■ **What is expected**:
Could you format the records from the line containing "Where should I click to: Expand" through the line containing "click(183, 319)" as a two-column CSV with the headers request and answer? Give one row per record, put each field in quotation marks with line breaks replaced by spaces, and leave the pictures out.

======== Record list

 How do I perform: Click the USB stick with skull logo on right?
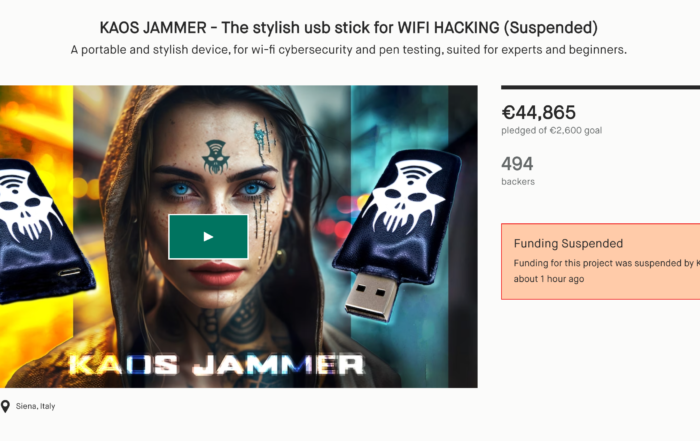[x=399, y=233]
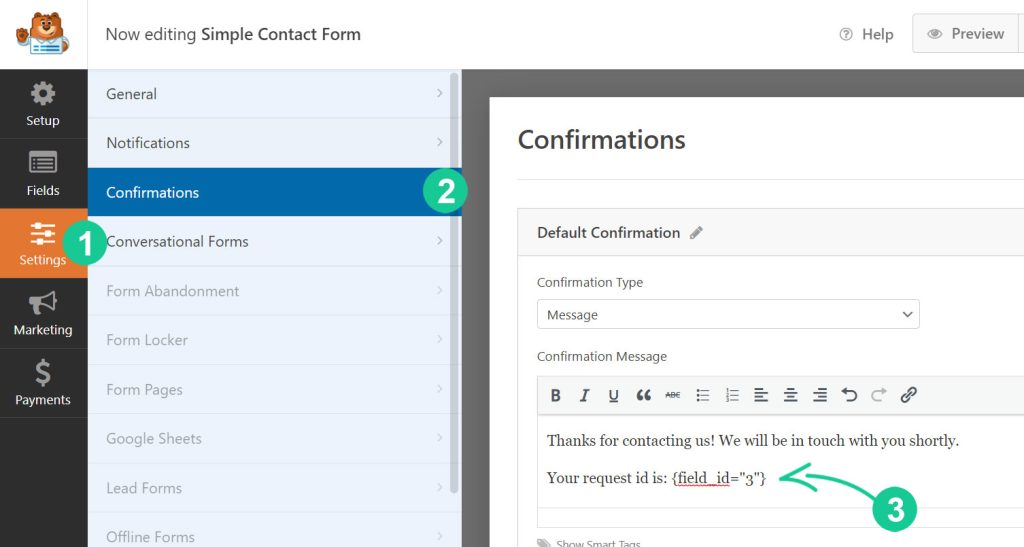Open the Marketing panel
The width and height of the screenshot is (1024, 547).
point(43,313)
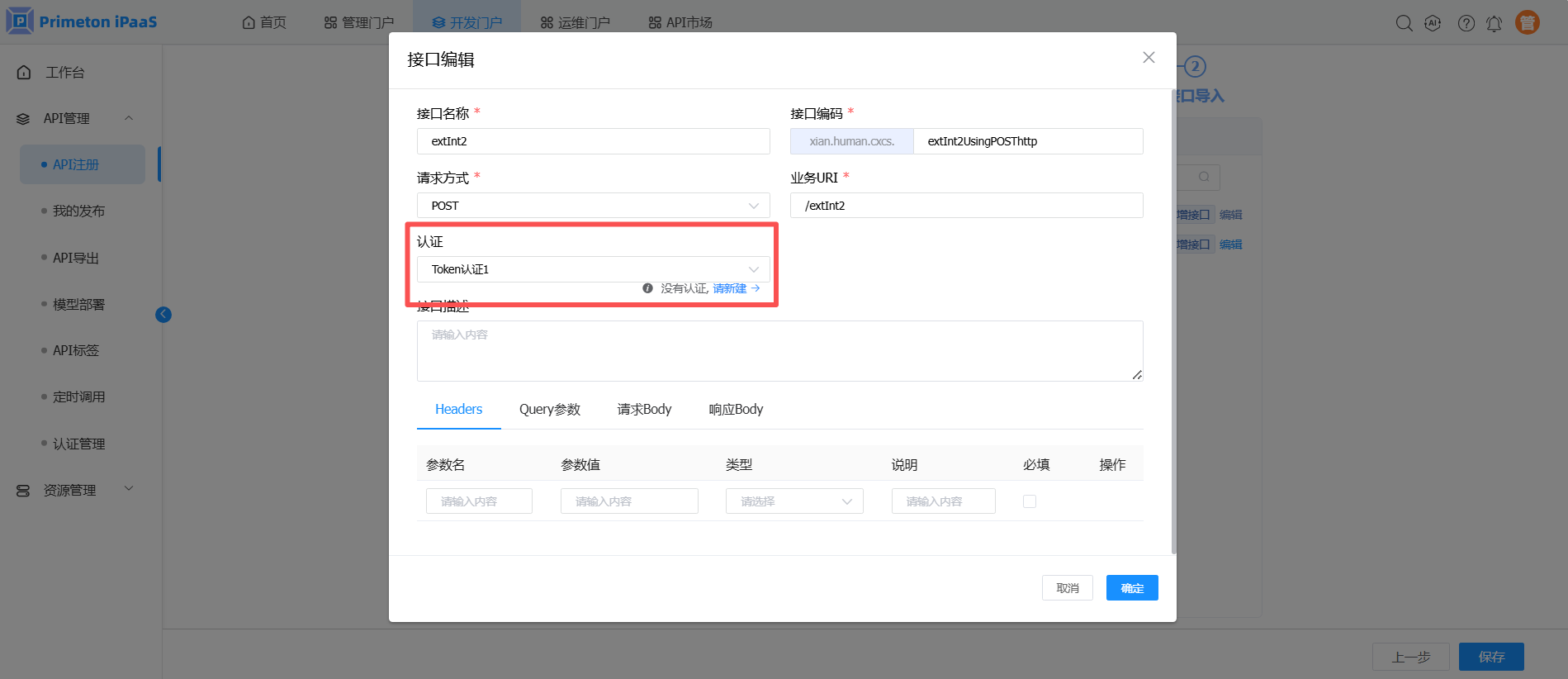1568x679 pixels.
Task: Click the AI assistant icon in header
Action: (x=1433, y=23)
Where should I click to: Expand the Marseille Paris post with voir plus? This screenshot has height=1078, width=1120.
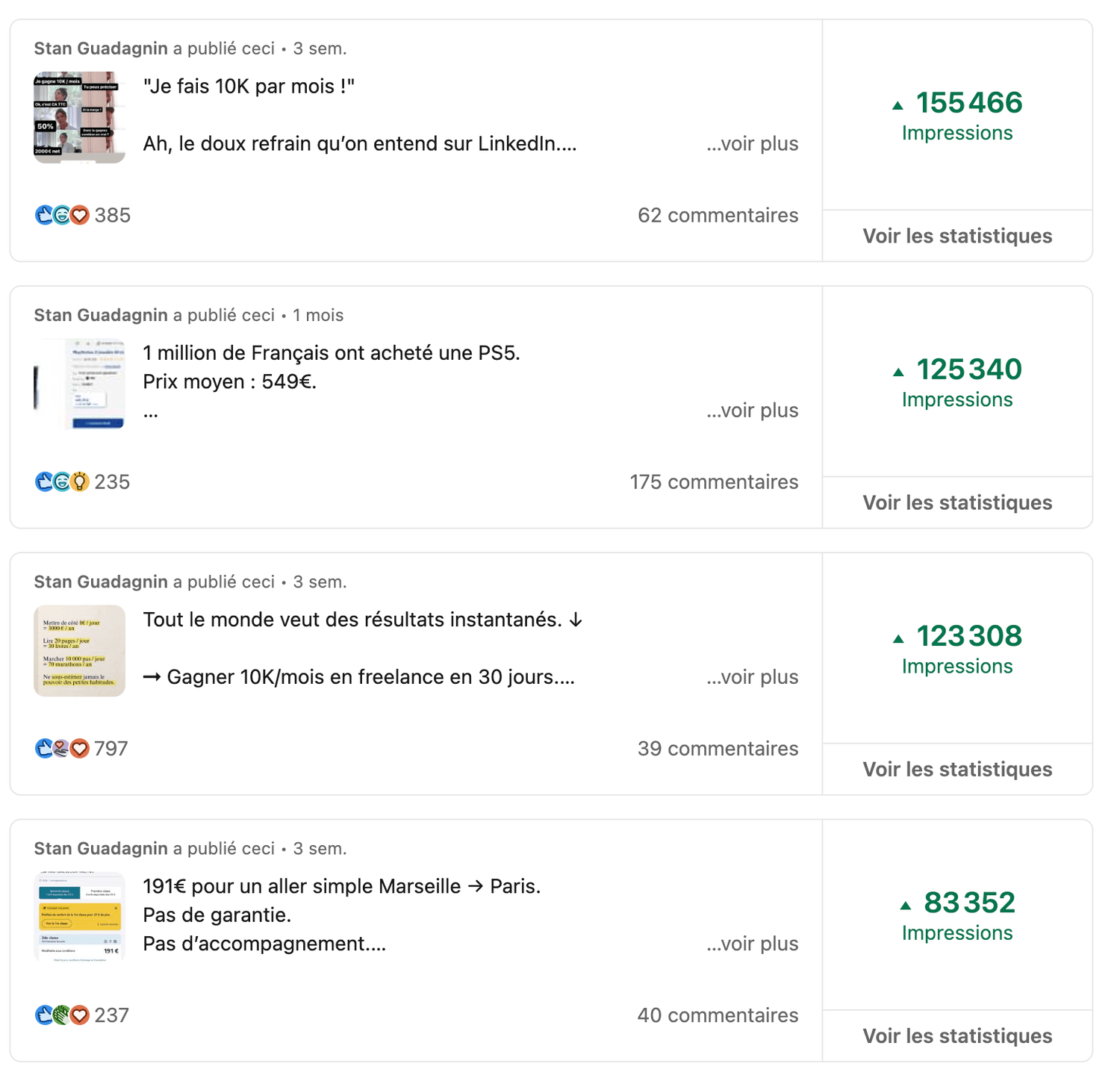coord(752,944)
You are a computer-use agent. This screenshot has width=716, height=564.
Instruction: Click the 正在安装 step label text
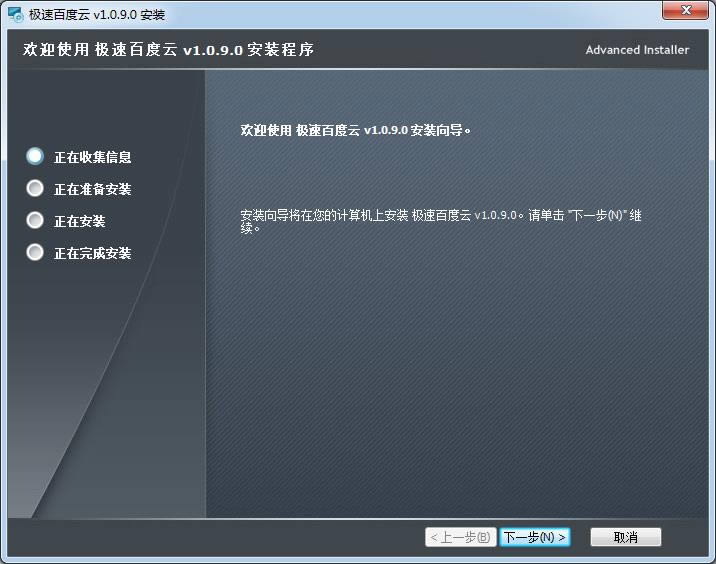coord(79,221)
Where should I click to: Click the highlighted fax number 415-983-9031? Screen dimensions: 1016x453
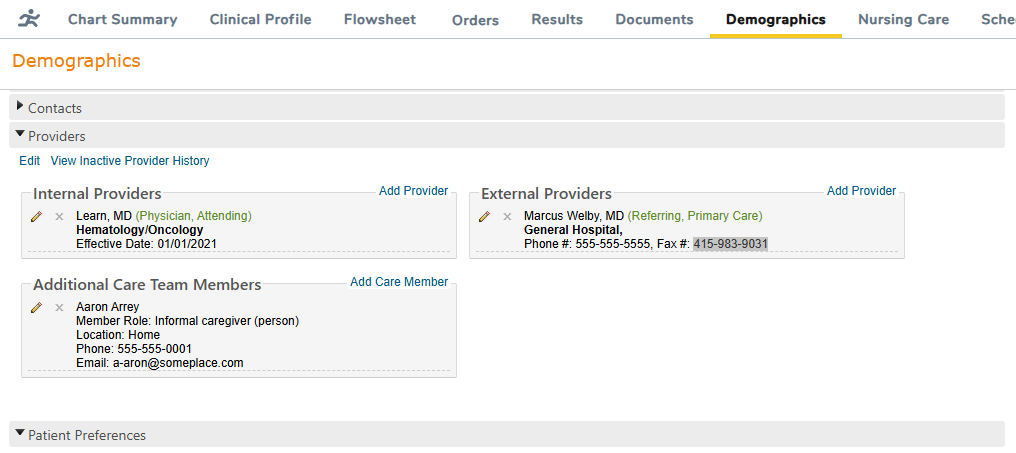coord(730,244)
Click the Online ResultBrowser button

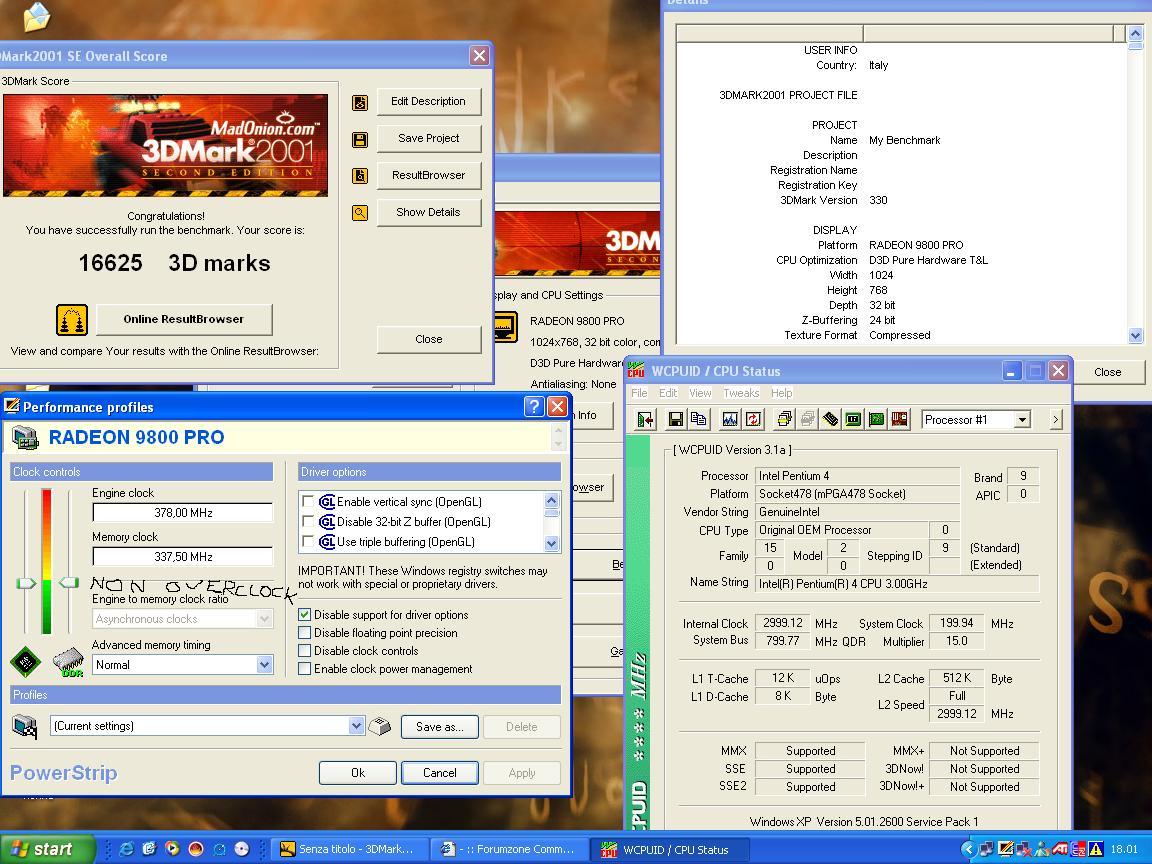click(183, 319)
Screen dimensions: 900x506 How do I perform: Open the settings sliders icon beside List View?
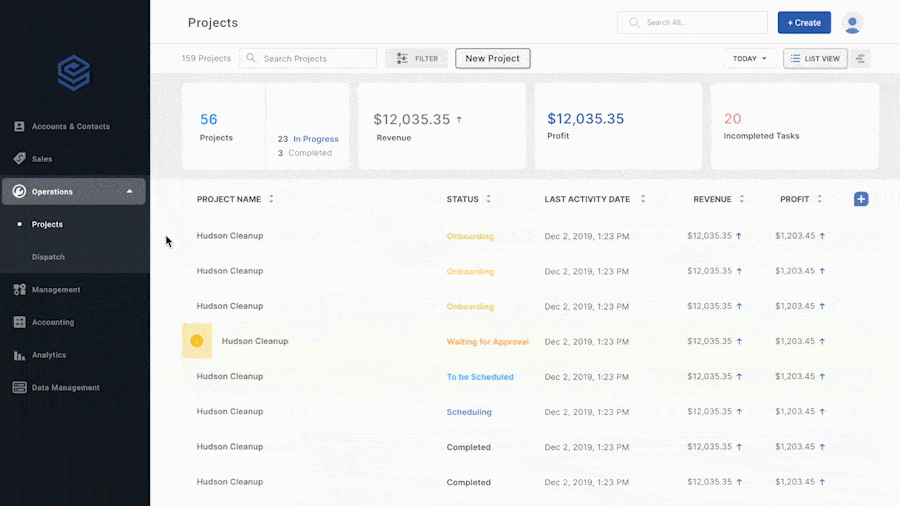861,59
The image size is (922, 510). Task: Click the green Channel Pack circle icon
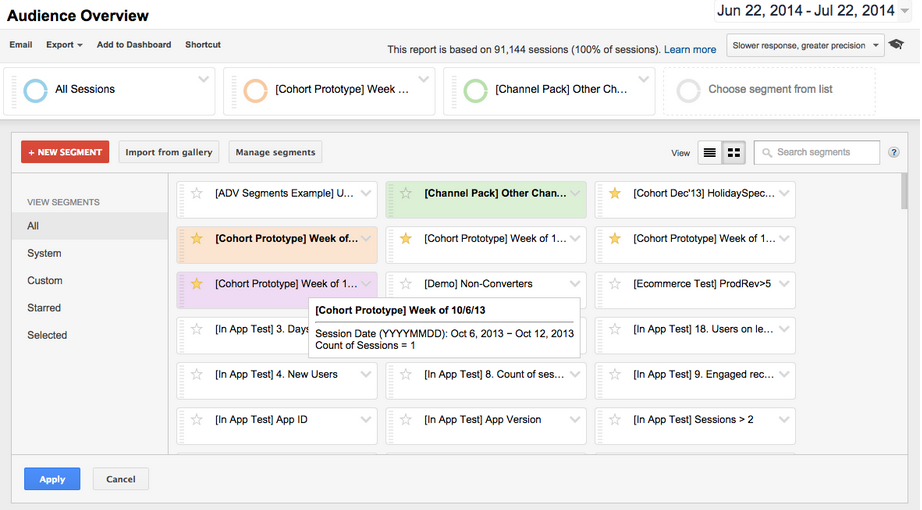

================

■ **Solution**:
request,answer
"Where should I click to: Expand the Marseille Paris post with voir plus? This screenshot has height=1078, width=1120.","coord(752,944)"
"You are a computer-use agent. This screenshot has width=716, height=564. Instruction: Click the 正在安装 step label text","coord(79,221)"
"Where should I click to: Click the highlighted fax number 415-983-9031? Screen dimensions: 1016x453","coord(730,244)"
"Click the Online ResultBrowser button","click(183, 319)"